We also want to filter by p-value to highlight the strong correlations.
```{r shiny-histo}
# source("shiny/app.R")
# Or it is live here:
# https://robert-schlegel.shinyapps.io/MHWflux/
```
There are some really clear patterns coming through in the data. In particular SSS seems to be strongly related to the onset of MHWs. There are a lot of nuances in these data and so I think this is actually an example of where a Shiny app is useful to interrogate the data.
In the shiny app it also comes out that the longer events tend not to correlate strongly with a single variable. This is to be expected and supports the argument that very persistent MHWs are supported by a confluence of variables.
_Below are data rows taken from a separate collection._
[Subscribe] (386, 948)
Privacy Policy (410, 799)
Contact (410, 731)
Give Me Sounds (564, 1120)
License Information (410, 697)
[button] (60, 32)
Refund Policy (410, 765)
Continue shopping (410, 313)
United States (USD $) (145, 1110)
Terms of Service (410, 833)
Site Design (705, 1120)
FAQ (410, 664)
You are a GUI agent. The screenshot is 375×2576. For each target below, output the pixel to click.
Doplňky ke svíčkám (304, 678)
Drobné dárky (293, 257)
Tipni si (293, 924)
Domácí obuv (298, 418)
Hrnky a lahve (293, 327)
How to parse that out is an interesting challenge.
## Regions + Seasons
With the correlations calculated for the onset, decline, and full extent of each MHW, we also want to know if any signals emerge from the regions and/or seasons of occurrence of these events. Is the relationship between SSS and MHW onset stronger in the winter? Stronger in certain region? Having manually looked through the Shiny app it does look like there are some patterns. These will be written down in the results table below.
## Relationships
With patterns pulled out by region and season, we want to see if there are any relationships between MHWs that show strong correlations at onset with a particular variables and strong correlations at decline with another. We will look for this within regions and seasons as well. For example, do MHWs that correlate well with an increase in SSS also correlate well with a decrease in long-wave radiation during the decline of the event? I'm not sure how best to go about this in a clean manner.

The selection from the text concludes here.